Assignment:
Nothing but the entries, copied exactly, should appear in the response.

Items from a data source
============
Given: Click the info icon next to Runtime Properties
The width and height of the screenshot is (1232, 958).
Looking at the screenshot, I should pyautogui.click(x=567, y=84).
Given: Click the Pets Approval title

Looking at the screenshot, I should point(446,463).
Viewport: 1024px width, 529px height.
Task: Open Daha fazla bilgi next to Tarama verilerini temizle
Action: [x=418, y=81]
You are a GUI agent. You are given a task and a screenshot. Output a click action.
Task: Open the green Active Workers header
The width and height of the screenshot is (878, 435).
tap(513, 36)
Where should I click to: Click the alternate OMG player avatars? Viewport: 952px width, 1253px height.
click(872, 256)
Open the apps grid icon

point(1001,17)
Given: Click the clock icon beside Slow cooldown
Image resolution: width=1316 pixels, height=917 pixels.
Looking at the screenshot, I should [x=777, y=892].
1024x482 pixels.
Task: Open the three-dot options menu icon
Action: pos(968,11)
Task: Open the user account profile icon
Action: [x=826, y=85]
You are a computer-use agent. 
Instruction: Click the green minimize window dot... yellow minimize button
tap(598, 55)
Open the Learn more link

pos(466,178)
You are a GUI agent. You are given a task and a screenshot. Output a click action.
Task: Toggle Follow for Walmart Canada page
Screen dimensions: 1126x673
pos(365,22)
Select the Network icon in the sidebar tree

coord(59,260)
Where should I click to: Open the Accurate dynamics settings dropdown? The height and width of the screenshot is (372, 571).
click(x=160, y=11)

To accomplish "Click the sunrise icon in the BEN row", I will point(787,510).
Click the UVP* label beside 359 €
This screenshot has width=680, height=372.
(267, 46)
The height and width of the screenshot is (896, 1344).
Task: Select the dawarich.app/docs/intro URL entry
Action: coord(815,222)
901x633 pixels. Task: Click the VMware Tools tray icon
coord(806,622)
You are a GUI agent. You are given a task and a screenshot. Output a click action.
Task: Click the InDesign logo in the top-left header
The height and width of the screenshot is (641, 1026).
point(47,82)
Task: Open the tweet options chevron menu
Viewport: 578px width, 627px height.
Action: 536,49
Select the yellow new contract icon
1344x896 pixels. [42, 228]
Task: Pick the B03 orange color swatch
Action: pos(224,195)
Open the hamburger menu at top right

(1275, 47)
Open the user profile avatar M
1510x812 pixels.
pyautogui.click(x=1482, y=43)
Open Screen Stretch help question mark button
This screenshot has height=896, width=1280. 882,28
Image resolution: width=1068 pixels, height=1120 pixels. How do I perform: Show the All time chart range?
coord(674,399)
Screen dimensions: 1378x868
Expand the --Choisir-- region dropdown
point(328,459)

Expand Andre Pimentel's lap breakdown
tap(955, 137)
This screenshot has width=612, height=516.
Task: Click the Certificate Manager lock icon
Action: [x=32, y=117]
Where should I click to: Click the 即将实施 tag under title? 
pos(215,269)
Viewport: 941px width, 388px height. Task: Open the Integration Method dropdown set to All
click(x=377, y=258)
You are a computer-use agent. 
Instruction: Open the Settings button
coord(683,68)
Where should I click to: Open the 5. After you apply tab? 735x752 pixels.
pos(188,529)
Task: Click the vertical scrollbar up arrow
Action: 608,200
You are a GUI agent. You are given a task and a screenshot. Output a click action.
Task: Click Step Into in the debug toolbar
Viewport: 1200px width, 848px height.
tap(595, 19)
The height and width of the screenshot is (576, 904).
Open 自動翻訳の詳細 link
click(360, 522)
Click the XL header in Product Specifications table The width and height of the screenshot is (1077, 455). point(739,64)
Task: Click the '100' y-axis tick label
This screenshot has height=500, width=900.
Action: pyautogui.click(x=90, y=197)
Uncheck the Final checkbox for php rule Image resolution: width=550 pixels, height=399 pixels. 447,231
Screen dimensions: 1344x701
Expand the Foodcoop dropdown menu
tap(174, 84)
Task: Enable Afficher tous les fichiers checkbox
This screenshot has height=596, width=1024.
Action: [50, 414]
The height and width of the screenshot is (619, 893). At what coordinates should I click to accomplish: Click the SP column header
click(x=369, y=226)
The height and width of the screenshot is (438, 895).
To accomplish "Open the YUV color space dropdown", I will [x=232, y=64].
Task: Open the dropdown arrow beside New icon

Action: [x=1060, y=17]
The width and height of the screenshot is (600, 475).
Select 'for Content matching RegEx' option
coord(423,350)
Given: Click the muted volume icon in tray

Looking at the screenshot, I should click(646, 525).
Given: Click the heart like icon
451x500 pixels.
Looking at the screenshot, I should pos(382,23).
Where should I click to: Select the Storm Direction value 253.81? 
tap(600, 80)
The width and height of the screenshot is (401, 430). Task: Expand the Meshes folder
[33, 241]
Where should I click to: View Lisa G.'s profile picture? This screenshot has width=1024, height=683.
============
Solution for this exercise:
Given: Click the info icon next to Runtime Properties
The width and height of the screenshot is (1232, 958).
Looking at the screenshot, I should pyautogui.click(x=567, y=84).
Given: Click the Pets Approval title

Looking at the screenshot, I should point(446,463).
Viewport: 1024px width, 529px height.
Task: Open Daha fazla bilgi next to Tarama verilerini temizle
Action: [x=418, y=81]
You are a GUI agent. You are given a task and a screenshot. Output a click action.
Task: Open the green Active Workers header
The width and height of the screenshot is (878, 435).
tap(513, 36)
Where should I click to: Click the alternate OMG player avatars? Viewport: 952px width, 1253px height.
click(872, 256)
Open the apps grid icon

point(1001,17)
Given: Click the clock icon beside Slow cooldown
Image resolution: width=1316 pixels, height=917 pixels.
Looking at the screenshot, I should [x=777, y=892].
1024x482 pixels.
Task: Open the three-dot options menu icon
Action: pos(968,11)
Task: Open the user account profile icon
Action: [x=826, y=85]
You are a computer-use agent. 
Instruction: Click the green minimize window dot... yellow minimize button
tap(598, 55)
Open the Learn more link

pos(466,178)
You are a GUI agent. You are given a task and a screenshot. Output a click action.
Task: Toggle Follow for Walmart Canada page
Screen dimensions: 1126x673
pos(365,22)
Select the Network icon in the sidebar tree

coord(59,260)
Where should I click to: Open the Accurate dynamics settings dropdown? The height and width of the screenshot is (372, 571).
click(x=160, y=11)

To accomplish "Click the sunrise icon in the BEN row", I will point(787,510).
Click the UVP* label beside 359 €
This screenshot has width=680, height=372.
(267, 46)
The height and width of the screenshot is (896, 1344).
Task: Select the dawarich.app/docs/intro URL entry
Action: coord(815,222)
901x633 pixels. Task: Click the VMware Tools tray icon
coord(806,622)
You are a GUI agent. You are given a task and a screenshot. Output a click action.
Task: Click the InDesign logo in the top-left header
The height and width of the screenshot is (641, 1026).
point(47,82)
Task: Open the tweet options chevron menu
Viewport: 578px width, 627px height.
Action: 536,49
Select the yellow new contract icon
1344x896 pixels. [42, 228]
Task: Pick the B03 orange color swatch
Action: pos(224,195)
Open the hamburger menu at top right

(1275, 47)
Open the user profile avatar M
1510x812 pixels.
pyautogui.click(x=1482, y=43)
Open Screen Stretch help question mark button
This screenshot has height=896, width=1280. 882,28
Image resolution: width=1068 pixels, height=1120 pixels. How do I perform: Show the All time chart range?
coord(674,399)
Screen dimensions: 1378x868
Expand the --Choisir-- region dropdown
point(328,459)

Expand Andre Pimentel's lap breakdown
tap(955, 137)
This screenshot has width=612, height=516.
Task: Click the Certificate Manager lock icon
Action: [x=32, y=117]
Where should I click to: Click the 即将实施 tag under title? 
pos(215,269)
Viewport: 941px width, 388px height. Task: Open the Integration Method dropdown set to All
click(x=377, y=258)
You are a computer-use agent. 
Instruction: Open the Settings button
coord(683,68)
Where should I click to: Open the 5. After you apply tab? 735x752 pixels.
pos(188,529)
Task: Click the vertical scrollbar up arrow
Action: 608,200
You are a GUI agent. You are given a task and a screenshot. Output a click action.
Task: Click Step Into in the debug toolbar
Viewport: 1200px width, 848px height.
tap(595, 19)
The height and width of the screenshot is (576, 904).
Open 自動翻訳の詳細 link
click(360, 522)
Click the XL header in Product Specifications table The width and height of the screenshot is (1077, 455). point(739,64)
Task: Click the '100' y-axis tick label
This screenshot has height=500, width=900.
Action: pyautogui.click(x=90, y=197)
Uncheck the Final checkbox for php rule Image resolution: width=550 pixels, height=399 pixels. 447,231
Screen dimensions: 1344x701
Expand the Foodcoop dropdown menu
tap(174, 84)
Task: Enable Afficher tous les fichiers checkbox
This screenshot has height=596, width=1024.
Action: [50, 414]
The height and width of the screenshot is (619, 893). At what coordinates should I click to accomplish: Click the SP column header
click(x=369, y=226)
The height and width of the screenshot is (438, 895).
To accomplish "Open the YUV color space dropdown", I will [x=232, y=64].
Task: Open the dropdown arrow beside New icon

Action: [x=1060, y=17]
The width and height of the screenshot is (600, 475).
Select 'for Content matching RegEx' option
coord(423,350)
Given: Click the muted volume icon in tray

Looking at the screenshot, I should click(646, 525).
Given: Click the heart like icon
451x500 pixels.
Looking at the screenshot, I should pos(382,23).
Where should I click to: Select the Storm Direction value 253.81? 
tap(600, 80)
The width and height of the screenshot is (401, 430). Task: Expand the Meshes folder
[33, 241]
Where should I click to: View Lisa G.'s profile picture? This screenshot has width=1024, height=683.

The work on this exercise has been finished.